REQUIREMENT
Rewrite the listing, starting with the line containing "Where should I" and going on through the line containing "pos(226,185)", so that "screenshot" becomes "screen capture" and everything else stays unchanged. Leave the pictures out of your answer.

GIVEN DATA
--

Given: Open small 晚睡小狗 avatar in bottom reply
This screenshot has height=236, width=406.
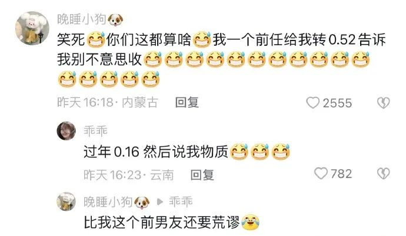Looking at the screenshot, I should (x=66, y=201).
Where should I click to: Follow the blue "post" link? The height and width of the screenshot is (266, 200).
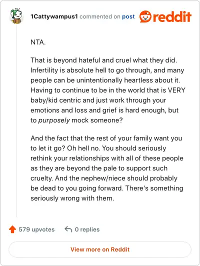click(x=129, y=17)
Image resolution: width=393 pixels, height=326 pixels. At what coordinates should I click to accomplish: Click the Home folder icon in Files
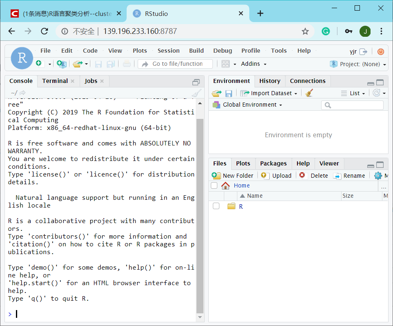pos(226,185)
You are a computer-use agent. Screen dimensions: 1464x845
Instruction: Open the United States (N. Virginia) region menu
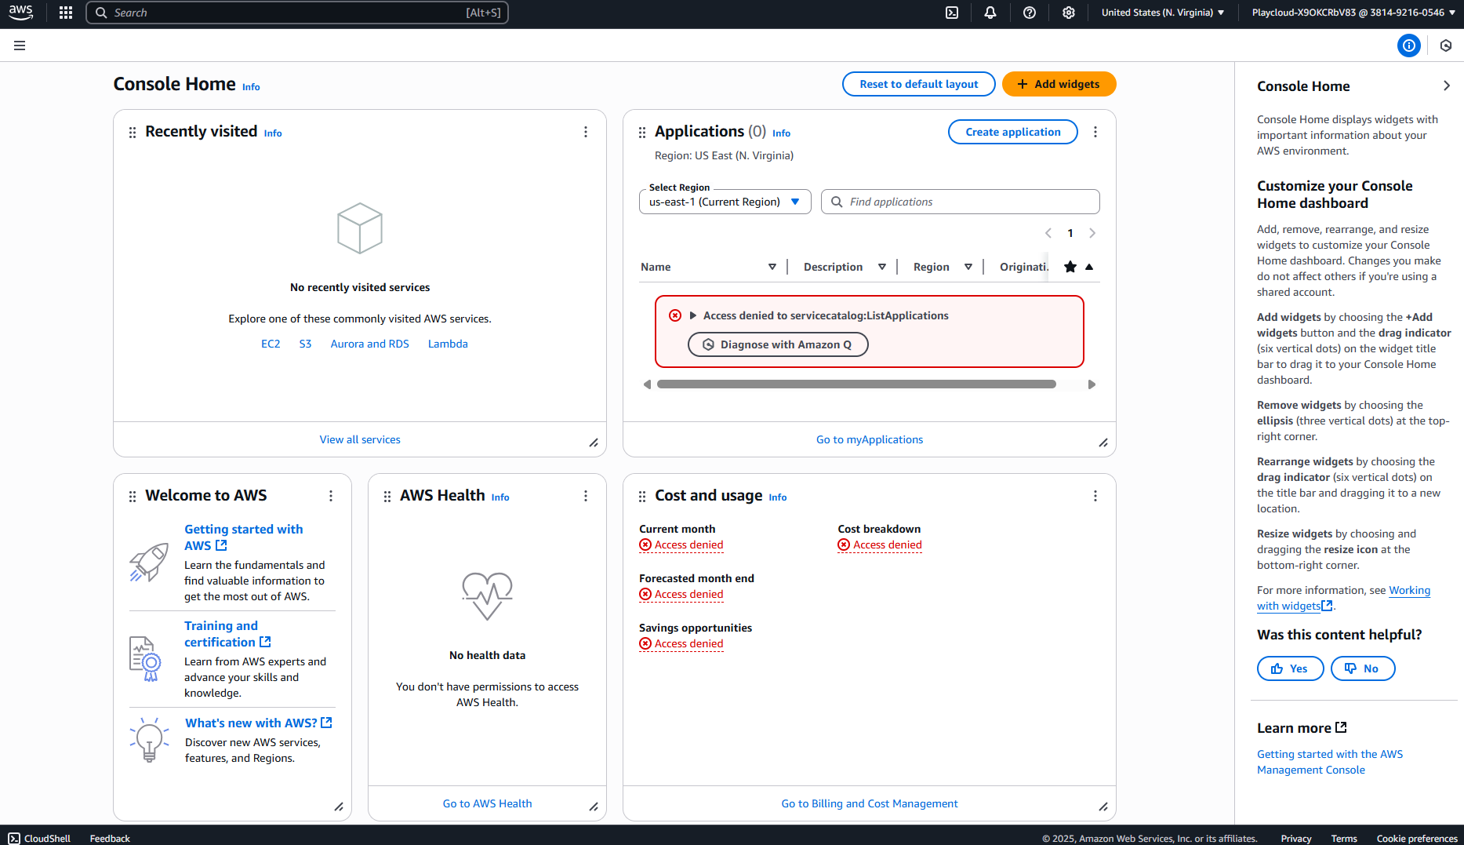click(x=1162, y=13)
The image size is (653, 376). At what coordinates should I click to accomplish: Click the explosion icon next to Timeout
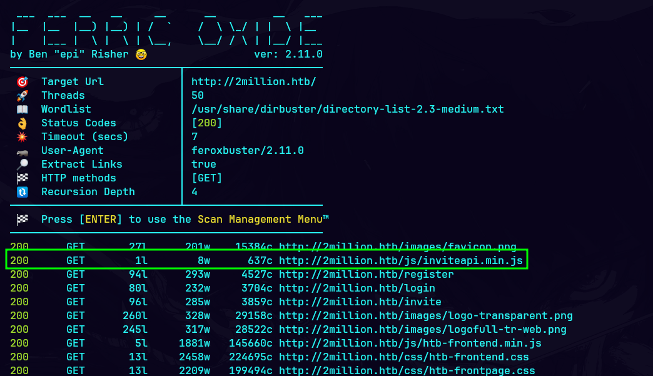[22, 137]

--

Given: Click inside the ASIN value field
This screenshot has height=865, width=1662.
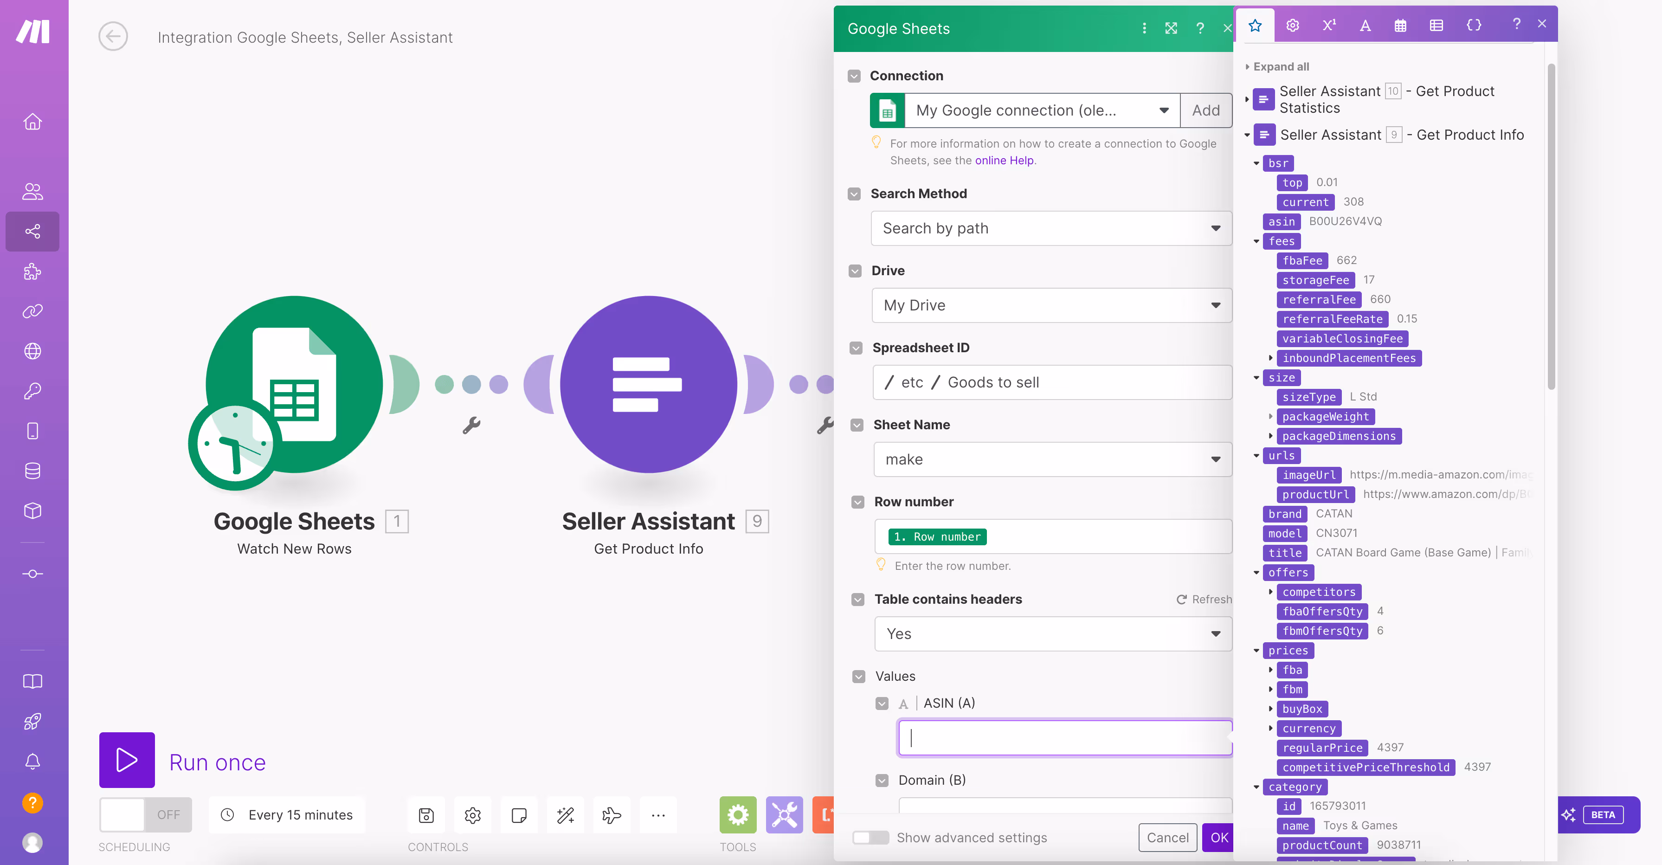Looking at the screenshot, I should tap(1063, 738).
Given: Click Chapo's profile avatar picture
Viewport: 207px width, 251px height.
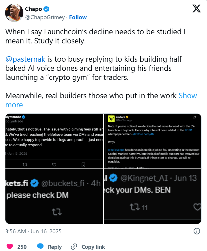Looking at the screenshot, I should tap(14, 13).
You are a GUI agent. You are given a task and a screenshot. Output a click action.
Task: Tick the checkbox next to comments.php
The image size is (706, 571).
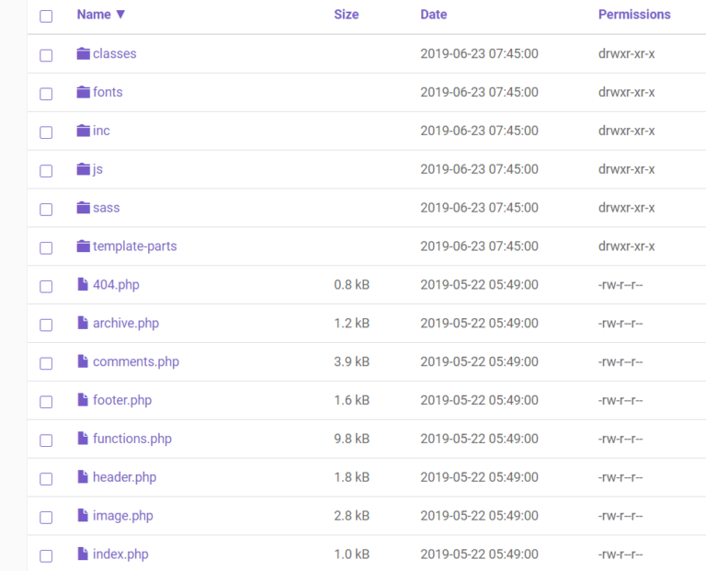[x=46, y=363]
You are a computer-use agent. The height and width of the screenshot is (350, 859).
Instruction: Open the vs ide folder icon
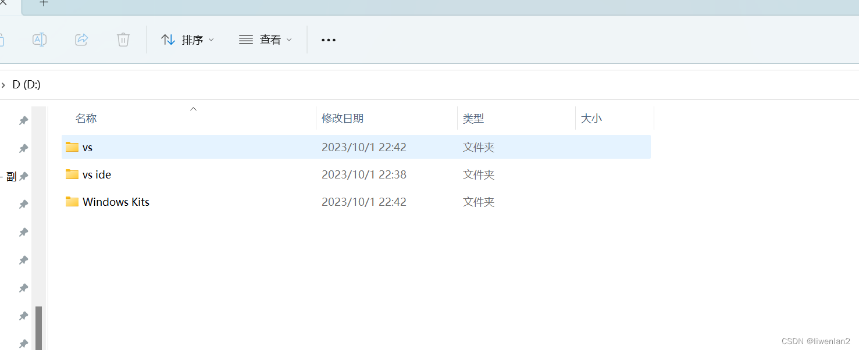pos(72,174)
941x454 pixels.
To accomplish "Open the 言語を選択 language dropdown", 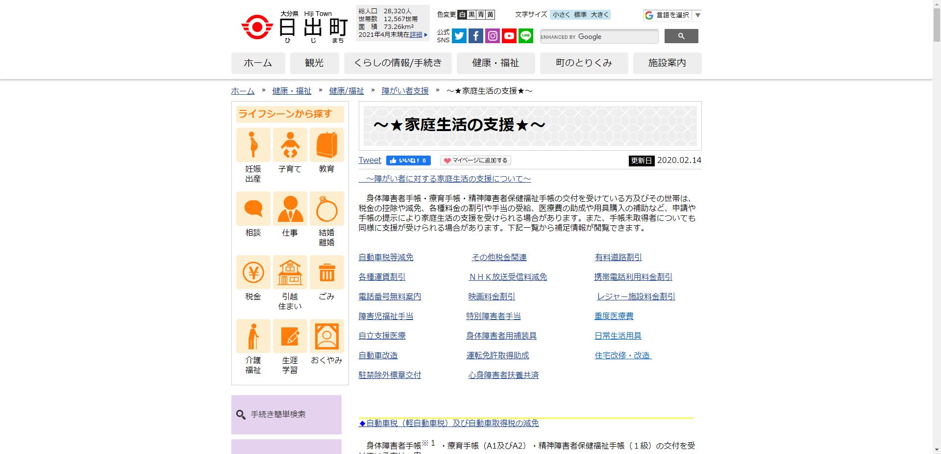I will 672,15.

--

RESPONSE FOR THIS EXERCISE
Where should I click to: Follow the blue "post" link? The height and width of the screen capture is (266, 200).
click(x=129, y=17)
Image resolution: width=393 pixels, height=326 pixels. At what coordinates should I click to accomplish: Click the Home folder icon in Files
pos(226,185)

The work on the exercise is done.